Depois da Praia do Norte, em direcção a Afife, as vagas muito brancas partindo a um, dois metros dos moinhos da Areosa, o Oceano encheu-se de espuma entre o negro dos rochedos, como leite coalhado ou nuvens emergindo entre montanhas. Nesta altura do ano, pouco mais há por ali do que um ou outro pescador ou um casal a namorar as ondas. As praias, esvaziadas de banhistas, enchem-se de gaivotas. Até que surge o perfil solitário do farol de Montedor, semi-escondido das arribas por um matagal de giesta colorida, arbustos rasteiros de amarelos e vermelhos e roxos, mais o cinzento dos que já secaram.
Um pescador aparece e desaparece entre falésias. Mais à frente, a duna morre numa fatia esboroada, hesito continuar pelos seixos. Contorno o litoral pela estrada Valença-Viana, para poder regressar ao mar em Geifa, onde aos poucos vai crescendo no horizonte o perfil da marginal de Vila Praia de Âncora.

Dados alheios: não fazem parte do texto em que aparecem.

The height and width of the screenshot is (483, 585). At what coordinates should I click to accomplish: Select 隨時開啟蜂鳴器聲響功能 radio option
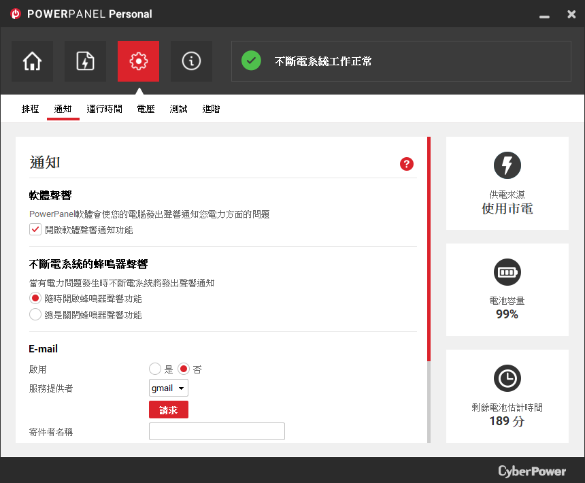(35, 298)
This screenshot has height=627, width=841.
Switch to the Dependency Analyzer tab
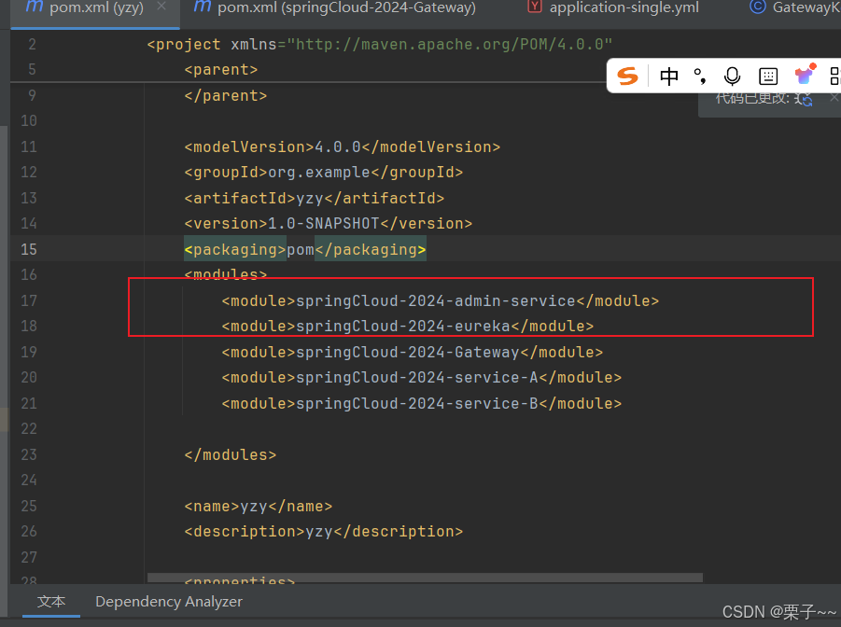coord(168,601)
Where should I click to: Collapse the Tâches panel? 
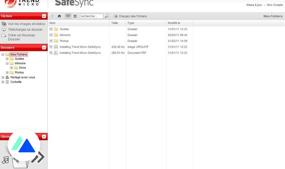coord(44,16)
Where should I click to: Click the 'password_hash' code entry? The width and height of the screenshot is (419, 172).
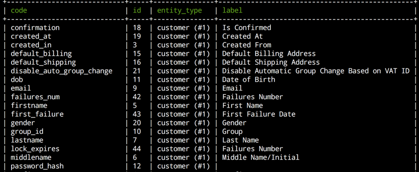(x=37, y=166)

Na manhã de ontem, a borrasca para trás das costas, os barcos vermelhos e verdes e azuis chegam à pequena lota numa alegria de faina de Verão. “Tomara a gente no Verão ter tanto peixe como hoje. Há mais peixe que clientes”, desabafa uma peixeira. Na verdade, há muita gente regateando o pescado, protegido do sol de Outubro por guarda-sóis multicoloridos onde pousam desavergonhadas as gaivotas. Os pescadores, terminada a pesca, atravessam a estrada e enfiam-se no Café “Golfinho”, entre os seus, redes e motivos de pesca nas paredes. “Hoje sim, já não pescavamos assim há muito tempo”.

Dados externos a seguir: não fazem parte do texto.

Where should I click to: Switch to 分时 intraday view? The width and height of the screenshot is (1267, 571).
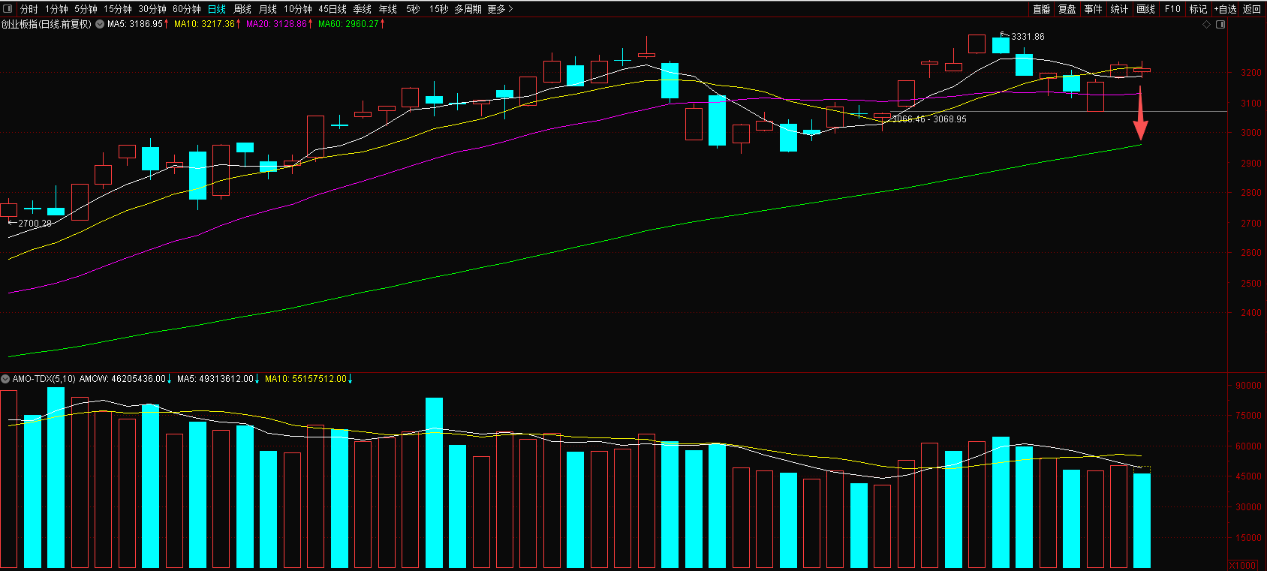point(29,9)
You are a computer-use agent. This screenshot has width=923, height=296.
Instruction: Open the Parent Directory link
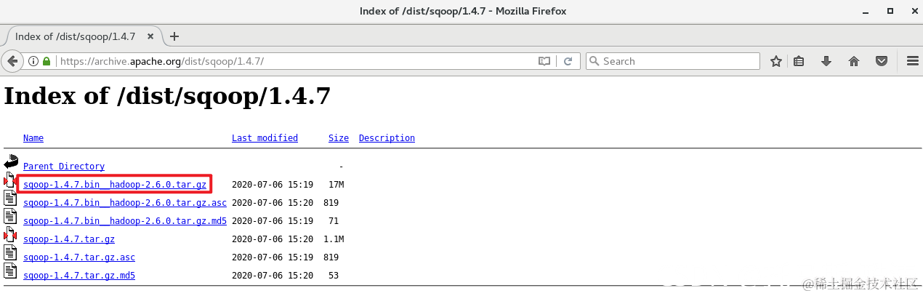click(64, 167)
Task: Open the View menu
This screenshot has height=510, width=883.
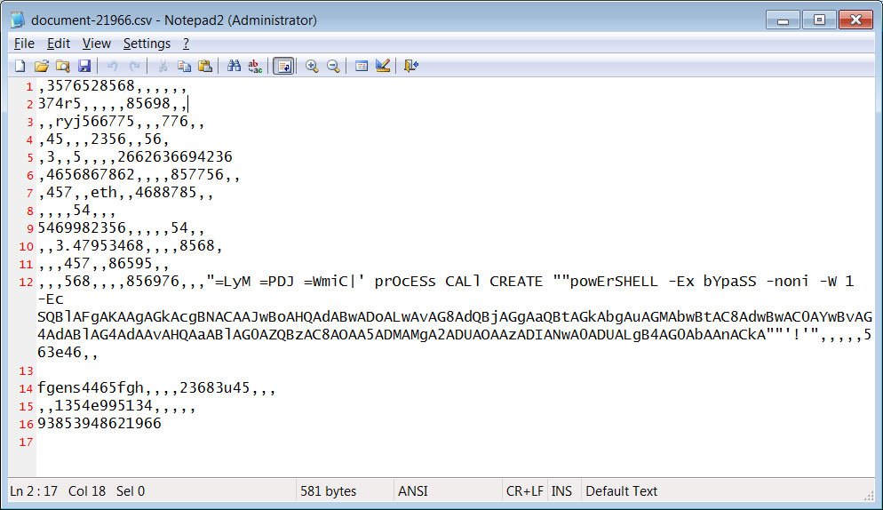Action: coord(96,44)
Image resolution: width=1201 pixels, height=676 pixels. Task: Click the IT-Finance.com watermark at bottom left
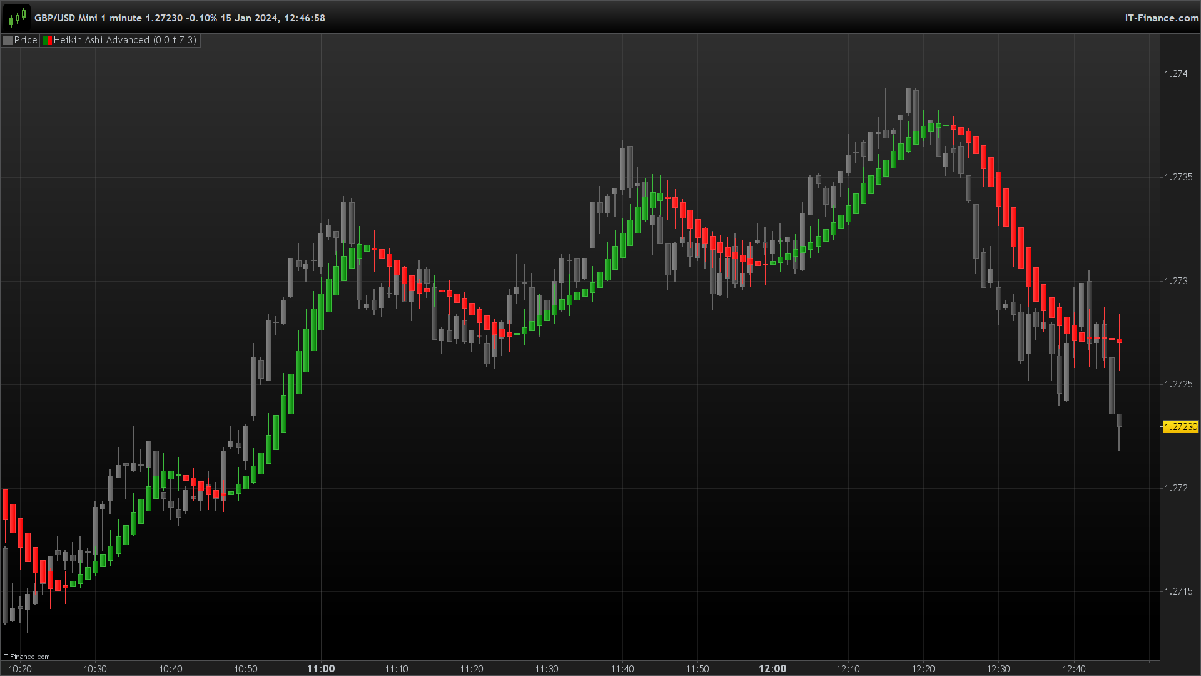26,657
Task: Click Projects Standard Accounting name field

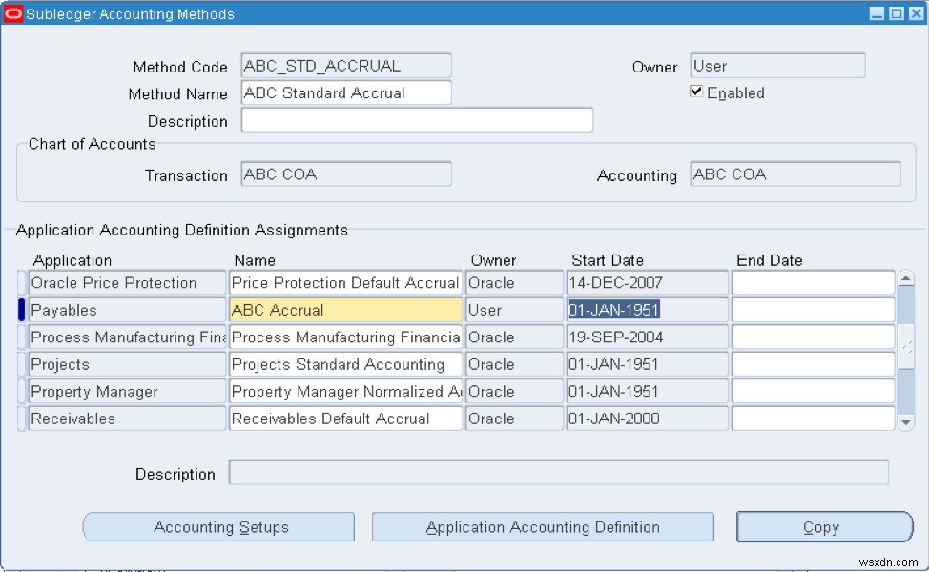Action: click(345, 364)
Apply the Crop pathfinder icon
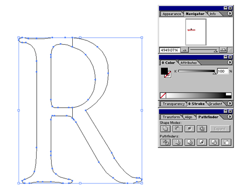The height and width of the screenshot is (195, 251). click(202, 142)
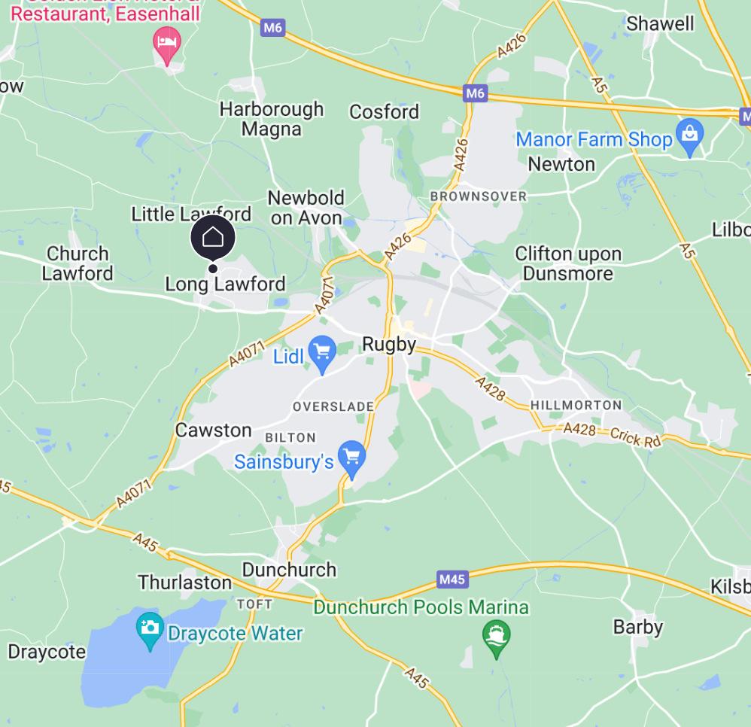Click the M6 shield near Easenhall

pyautogui.click(x=273, y=28)

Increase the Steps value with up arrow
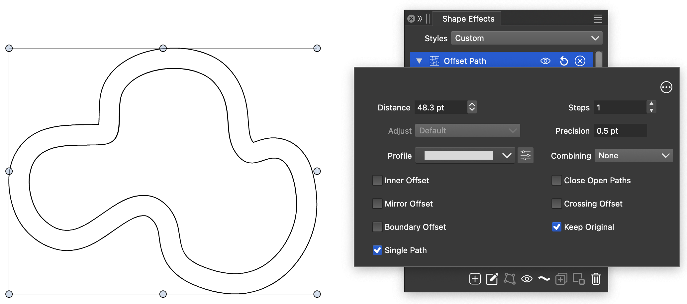click(x=651, y=104)
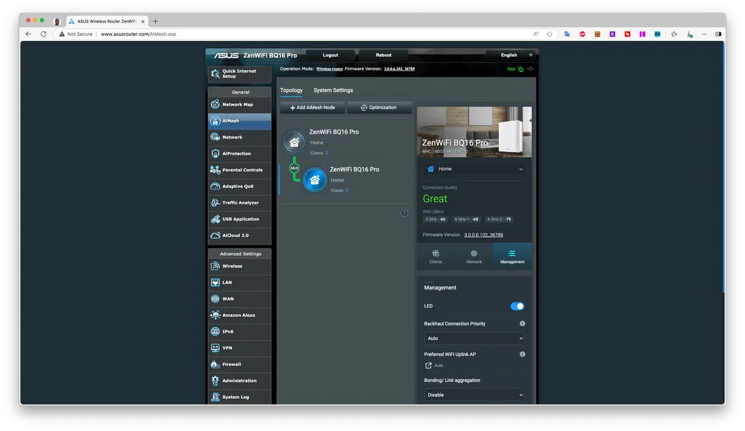Image resolution: width=745 pixels, height=431 pixels.
Task: Open Preferred WiFi Uplink AP edit icon
Action: point(428,366)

A Praia de Moledo, mais as suas moradias de veraneio, espraia-se até à foz, até ao fim, emoldurada pela Fortaleza da Ínsua e pelo Monte de Santa Tecla. Já na Mata do Camarido, entre os pinheiros, ouço os espanhóis a chegar, os mesmos que mais tarde encherão à hora de almoço a praça junto à Torre do Relógio, em Caminha: “Moledo, es una playa mui preciosa…”
Nos meses de Inverno, Manuel Fidalgo dos Santos, conhecido como “Manuel do Pau” ou Ti Mané, largava Folgosinho (Gouveia) com mais quatro homens a pé acompanhando um rebanho de mais de 200 cabras e ovelhas até ao Douro, Régua, Sabrosa, Alijó, Vila Real. Levava cinco a seis dias para lá e no final das invernias regressava. “Chegava a levar as crias, borreguitos pequenos, elas a parirem. Para cá, os borregos já vinham grandes”. Uma rez com três a quatro anos já sabia o caminho de olhos fechados. “Tão bem como eu”. Durante os 20 anos em que andou nessas andanças, o Ti Mané dormia à chuva e à neve, embrulhado na manta. “Agora, como podem dizer que a vida 'tá má? Nunca viram o qu' é mau? Querem é fados...”

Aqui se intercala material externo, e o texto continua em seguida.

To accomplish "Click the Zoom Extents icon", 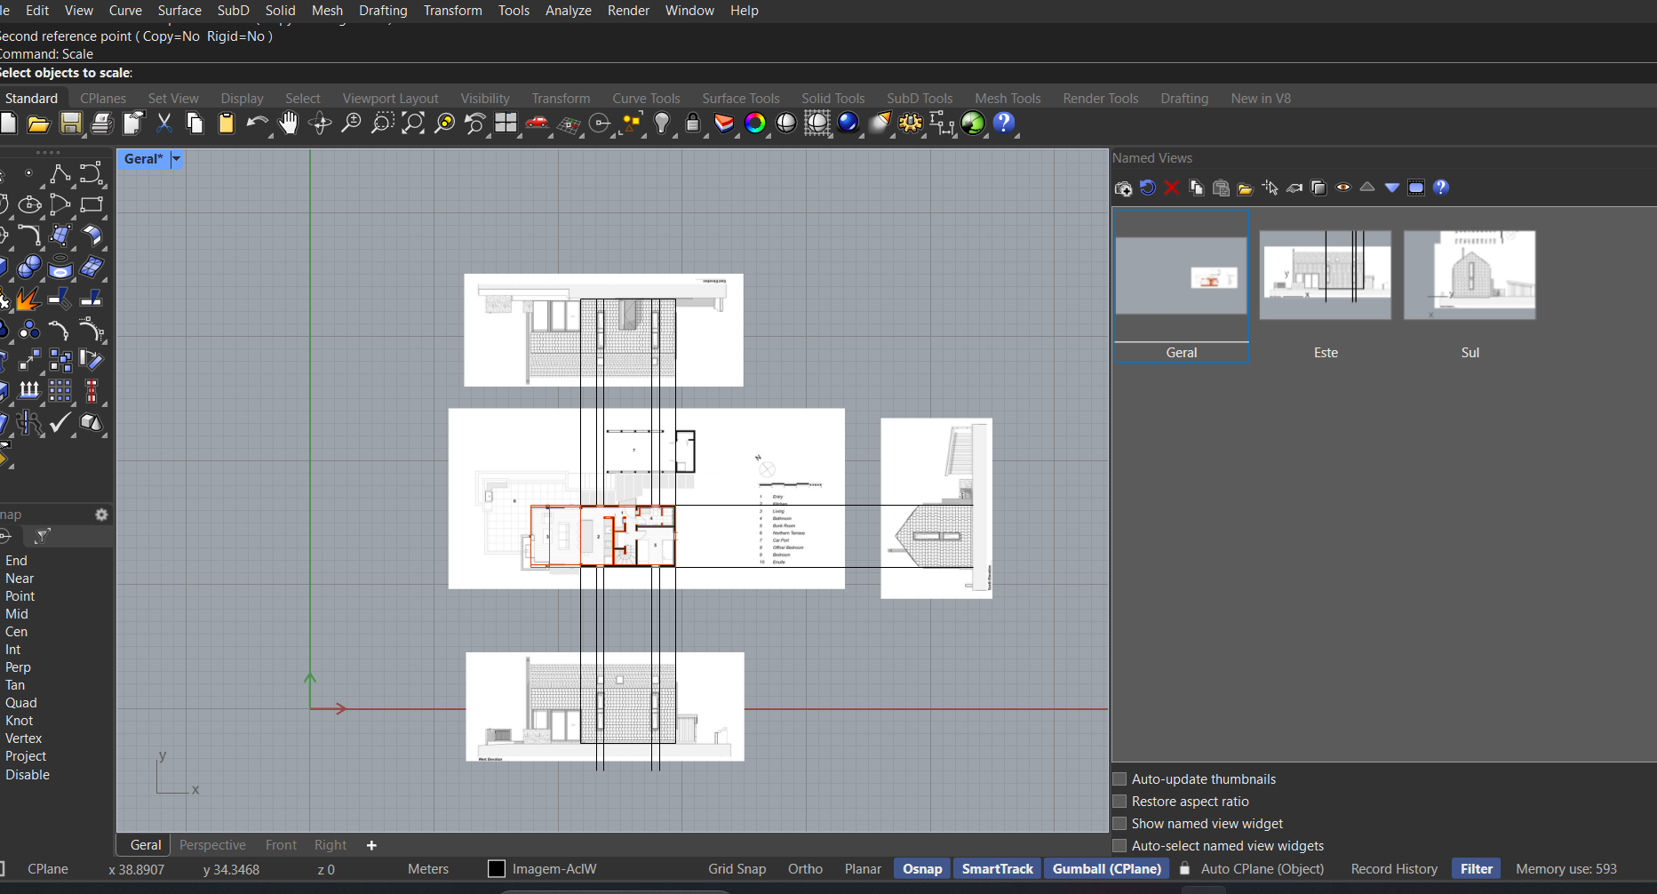I will (413, 124).
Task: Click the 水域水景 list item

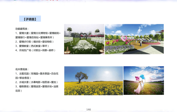Action: pyautogui.click(x=37, y=82)
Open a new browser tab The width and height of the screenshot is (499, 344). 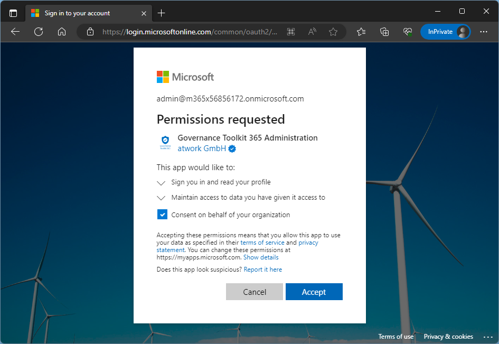pyautogui.click(x=162, y=13)

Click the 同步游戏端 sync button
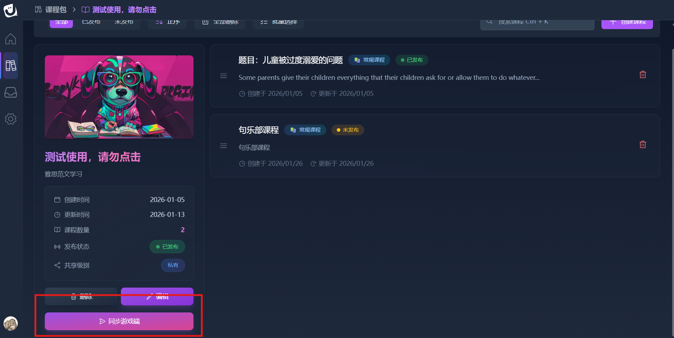119,321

Nas minhas caminhadas pelos buracos mais escondidos do país, tenho encontrado muitos Ti Manés, homens idosos, que viveram um tempo e uma crise cem vezes pior que a de hoje e que se riem quando lhes falo das dificuldades actuais. Alguns já se acostumaram a que os mais novos achem as suas histórias exageradas: “Dizem que estou a inventar”.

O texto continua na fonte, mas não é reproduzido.